FRAGMENTO:
En la radio estaban cambiando mucho las cosas. De pronto, Antonio Molina
solo cantaba un par de veces al día y Joselito no más de cuatro. Incluso
los locutores hablaban de ellos con una voz difuminada, como si
estuvieran acercándose al olvido. A mi comenzaba a cansarme Joselito, un
poco monótono, siempre con la misma copla. Desde Madrid, Raúl Matas
emitía un programa titulado Discomanía que yo procuraba no perderme.
Aparecían allí canciones que tenían muy poco que ver con lo oído hasta
entonces. El "Dúo Dinámico" no solo continuaba con las melodías
italianas que los habían hecho famosos, Gondolier, Come prima, Buona
sera, sino que hablaban en las entrevistas del swing, un concepto que en
Alcoy resultaba un poco raro, pero sonaba bien, y muy pronto se
convirtió en una plaga aquello de Quince años tiene mi amor, dulce y
tierna como una flor...También yo tenía quince o dieciséis años por
entonces y lo de la pierna empezaba a causarme escalofríos. ¿Se podía
decir aquello en una canción? Pero Raúl Matas llegaba aún más lejos: un
muchacho granadino que se hacía llamar Mike Ríos, que tenía un par de
años más que yo, cantaba de manera extraña algo más sorprenderte aún:
Hey, hey, hey, pecosita...Se me ponía carne de gallina al escucharlo y
comenzaba a sentirme infiel a Joselito.en el mundo en que yo estaba
viviendo no existían campaneras ni clavelitos de mi corazón ni mineros
que comían arroz con habichuelas ni jacas que cruzan el viento caminito
de Jerez; estaba, sin embargo, lleno de dulces piernas de muchachas
adolescentes, de pecositas que te miraban y te arrastraban par le bout
de coeur -como decía ya Brassens-, por el camino de la amargura.
Lo entendía mejor, lo sentía más, era mi propio mundo. De pronto la
infancia quedaba irremediablemente perdida con sus bicicletas verdes
imposibles, las balsas traidoras, los brazos levantados de don Juan
Francisco, las reglas de los salesianos y sus inagotables corales, las
niñas del barrio...Con la reválida bajo el brazo y sin una ocupación
precisa, la adolescencia llegaba a mi espíritu como una locomotora
agitada.
Era todo distinto. Los hallazgos suponían algunas renuncias. Me había
gustado mucho jugar al fútbol en el colegio y había pertenecido en los
últimos tiempos a la selección de Los Salesianos, como portero.
Curiosamente, aunque era de los más altos del curso, nunca me interesó
el baloncesto, aunque ahora sea mi deporte favorito, como espectador y
como practicante ocasional. Y también el fútbol quedaba perdido. En los
primeros meses intentaba mantener el contacto con mi equipo, acudía a
los partidos de los chavales que me sucedían en Los Salesianos, pero ya
se sentía uno desplazado, viejo entre aquellos críos.

EJERCICIOS POR RESOLVER:
1. En el relato sobre la radio y la adolescencia, ¿qué título tenía el programa que Raúl Matas emitía desde Madrid?
2. Reproduce textualmente el tramo del relato sobre la radio y la adolescencia que va desde "Curiosamente, aunque era" hasta "entre aquellos críos.".
3. Prosigue el relato sobre la radio y la adolescencia a partir de su última oración.
Los registros no guardan relación con el relato.

EXTRACTOS DE REGISTROS:

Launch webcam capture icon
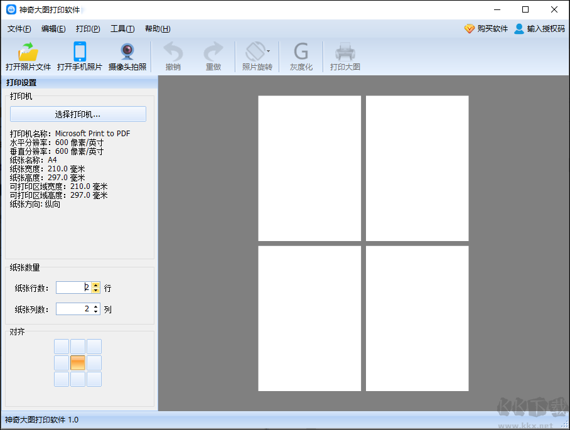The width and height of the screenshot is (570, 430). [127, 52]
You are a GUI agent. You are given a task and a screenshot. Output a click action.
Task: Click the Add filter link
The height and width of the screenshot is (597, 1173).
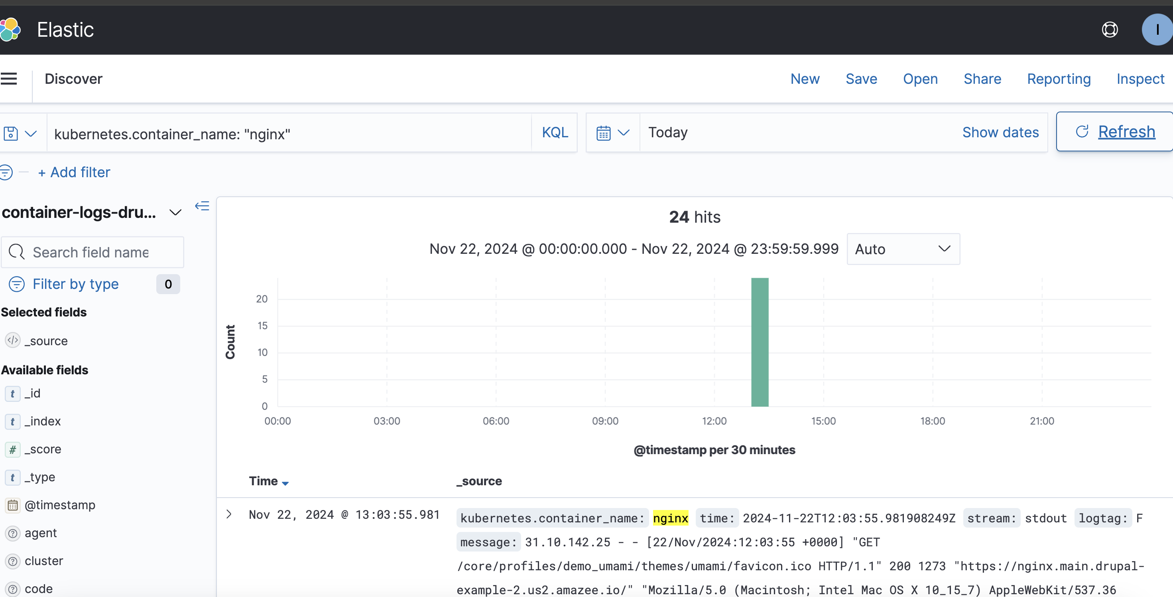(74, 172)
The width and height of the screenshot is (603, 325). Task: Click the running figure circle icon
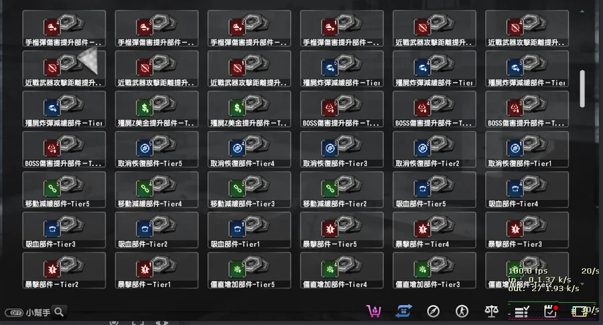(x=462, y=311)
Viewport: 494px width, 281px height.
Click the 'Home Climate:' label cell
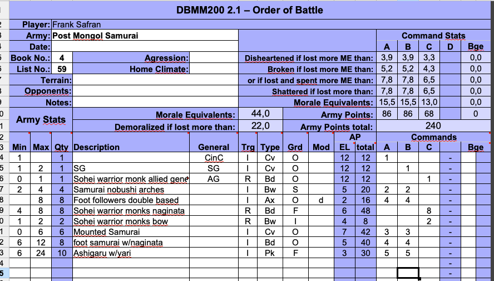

RESPUESTAS:
1. Discomanía.

2.
Curiosamente, aunque era de los más altos del curso, nunca me interesó
el baloncesto, aunque ahora sea mi deporte favorito, como espectador y
como practicante ocasional. Y también el fútbol quedaba perdido. En los
primeros meses intentaba mantener el contacto con mi equipo, acudía a
los partidos de los chavales que me sucedían en Los Salesianos, pero ya
se sentía uno desplazado, viejo entre aquellos críos.

3.
Y se le presentaban a uno nuevas solicitudes y también nuevas
obligaciones.
-Hasta que no decidas qué hacer en la vida, mejor será que vengas a
ayudarnos al taller -dijo mi padre.
Pero yo no podía resistir en el taller. Él fumaba mucho y el humo me
molestaba, aunque no tanto como yo intentaba hacerme creer. "Me pica la
garganta", decía. Me ocupaba de encargos en la calle, porque la calle
estaba viva y era donde realmente me gustaba estar. Barrachina empezaba
a empujarme para que cantábamos juntos. Y Paco Esplugues no renunciaba a
un proyecto para mí. Había sido el único de los profesores de los
salesianos que no me llamaba Camilo, sino Chato.
-Chato, sal de la pizarra.
Nunca me ha sobrado nariz, desde luego, pero aquella forma de llamarme
encerraba alguna complicidad. Paco Esplugues, además de profesor de
dibujo, era andaluz -contra que haría sospechar su apellido-, era
locutor de Radio Alcoy y, además, enseñaba pintura en la escuela de
Bellas Artes. Creo que hacía otras muchas cosas, pero entonces no era de
mi incumbencia. Frecuentemente lo encontraba por las calles de Alcoy,
yendo o viniendo de alguna parte y con muchas prisas.
-Bueno, Chato, ¿vas a venir a la escuela o tengo que decírselo a tu
padre?.
Me había dado siempre las calificaciones más altas en dibujo y repetía
continuamente que tenía que convertirme en pintor. Incluso me había
prestado algunos libros gigantescos para que mirase las hermosas láminas
de los grandes pintores.
-Chato, decídete, no pierdas el tiempo.
¿Por qué debía uno decidirse a hacer alguna cosa, ahora que se había
conquistado la libertad, que no era necesario escaparse de ninguna
parte, que siempre andaba escaso de tiempo para no hacer nada? ¿por qué
te obligaban a crecer?.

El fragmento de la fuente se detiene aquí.